Just interrupt at any time to direct your call or
you may press a corresponding button on your
touch-tone phone. If you do not have a touch-tone
phone, have a serious speech impediment, or a
weird accent, tough luck, bubby. Your call may be
monitored for training purposes and entertainment
at our next company party.
If you are
calling to make a purchase, press 1
or say Money. Your call will
automatically be moved to the front of the line.
If you are
calling to ask a sales associate to recite a list
of the features of all our appliances, press
2 or say Tire kicker.
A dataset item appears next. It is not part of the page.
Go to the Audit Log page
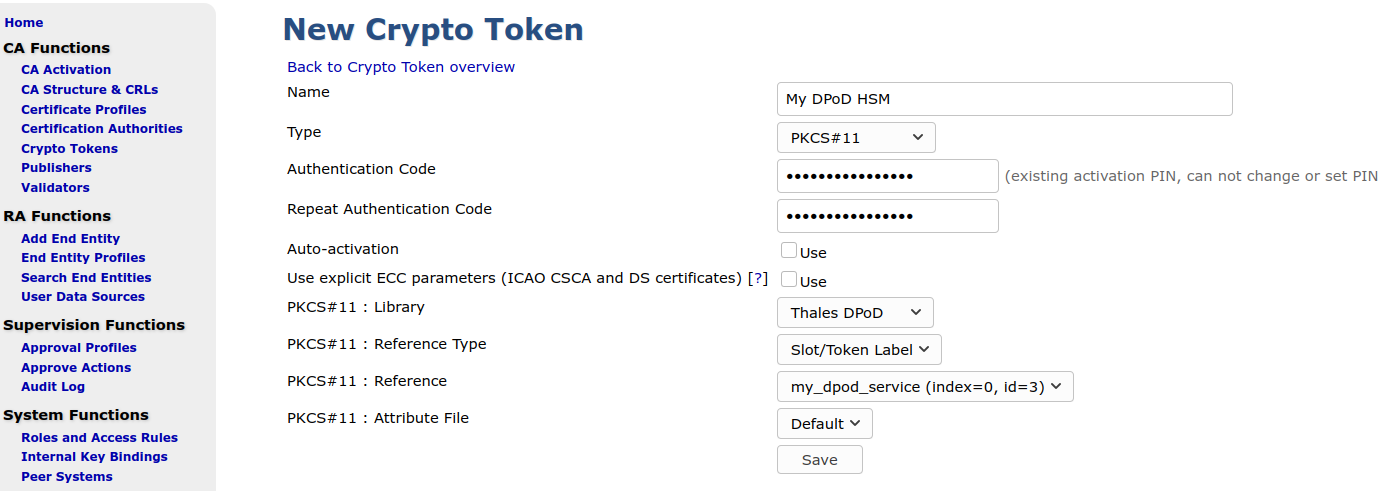 53,387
The
approximate wait time for this category is three
days.
If you are
calling to blame your lifes problems on
the jerk salesperson, press 3
or say Idiot.
If you changed
your mind about color and want to blame your
salesperson and the entire delivery staff so you
dont have to pay the difference in price
for the new color, press 4 or say
Oopsie.
If you are
calling about an appliance that was damaged on
delivery, press 5 or say Damn.
If you are
calling about a delivery that is later than the
promised window, press 6 or say
Liar. For faster response, hang up
and wait until your delivery is at least twenty
minutes late before calling back. This will give
the traffic lights a chance to turn green. Ninety
percent of our late trucks arrive in this time
span.
If you are
calling because of a billing error, press 7
or say Attorney General.
If you are
calling to complain because your twelve-year-old
refrigerator died and your previous one lasted
twenty-eight years, press 8 or say
Trash.
If you are
calling because your new appliance is not working
properly and you have not read the owners
manual, press 9 or say Duh.
If you are
calling because the appliance you bought last
week is now on sale for $85.00 less than you paid,
press 0 or say Rip-off.
If you are
calling to praise our service or our products,
press the pound sign, or say Miracle.
Your call will automatically be rerouted to our
Public Relations Coordinator. He will arrange
written commendation and rebates.
If you are
calling to speak to a manager, good luck.
If you made it
this far into the menu and have calmed down
sufficiently to engage in intelligent interaction
and you realize that the wait has prevented you
from making an ass of yourself, press the star
button or say Ill be good. You
will be immediately forwarded to a live person
who has the ability and the authority to solve
your problem and make you happy within ten
minutes.
If you are
still out of control, the next sound you hear
will be the dial tone.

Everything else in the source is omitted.